Chapter Six, in which the broken Mold is lamented

A. Edward Newton should be required reading for every book dealer, and suggested for every collector. When admitting dealers to the ABA, a passing grade on a test on Newton ought to be one of the requirements.

George D. Smith was a beloved and respected dealer in Newton's day. A photograph of him brings to mind the word "gentleman." In those days, it seems book dealer's were all gentlemen. Even those few who were grumpy, or seemed downright rude, did so out of a love for books. Of course, the stories are legendary of those dealers who would growl at a customer, deny having a book in stock, or even send them out of their shop, because the customer asked for something by Goath instead of Goethe. A sale was lost, but that didn't seem to matter to the dealer. As a gentleman, he was the offended party.

A couple weeks ago, a fellow dealer, who we shall call Howard, stopped in our shop. Talk turned to a major upcoming book fair.

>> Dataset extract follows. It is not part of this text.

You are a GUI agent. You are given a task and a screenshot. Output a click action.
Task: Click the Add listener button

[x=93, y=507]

Howard said he usually avoids this particular event, because the entrance fee is exorbitant, and the competition from professionals is fierce.

I have been to many such events. A curious onlooker would probably stare, mouth agape, at the unseemliness: running when the doors open, shoving to reach certain books, literal shoveling of volumes from table into trunk for safe hording until a more careful selection can be made off to the side. Those are the professionals.

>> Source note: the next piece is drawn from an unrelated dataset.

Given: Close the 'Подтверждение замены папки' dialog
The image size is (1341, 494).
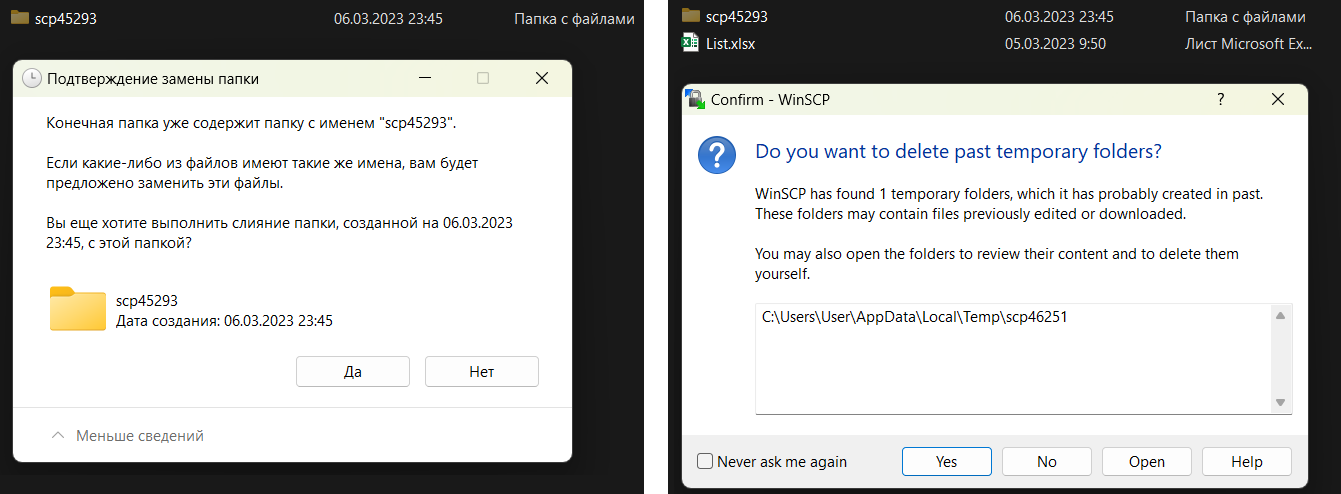Looking at the screenshot, I should 541,78.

A dear friend of mine, and brilliant observer of American government, often wonders, when learning of certain laws or activities of today, What Would Jefferson Think? I wonder, witnessing these professional book dealers in their baggy shorts and baseball caps, What Would George D. Smith think?

Not so long ago, there were no cell phones available to check prices on books before buying them. A dealer knew his existing stock, knew what he needed to find, and knew, to a certain extent, what constituted a bargain. Perhaps I am lacking a strong business sense, but I would rather use my mind, and my heart, to choose the books I need, want, or must have. Where is the joy in going home and processing what you know you have? When I get home, the joy of discovery, the surprise of a rare find, the sudden crash of high hopes, all still await me to be enjoyed and savored. Someone I don't know said the difference is the same as that between the hunter who sits up in a tree on a stocked ranch, waiting for a deer to wander by, and the hunter who goes out in the wild to track down his deer.

I hope I can bring a small measure of gentlemanliness back to the book trade.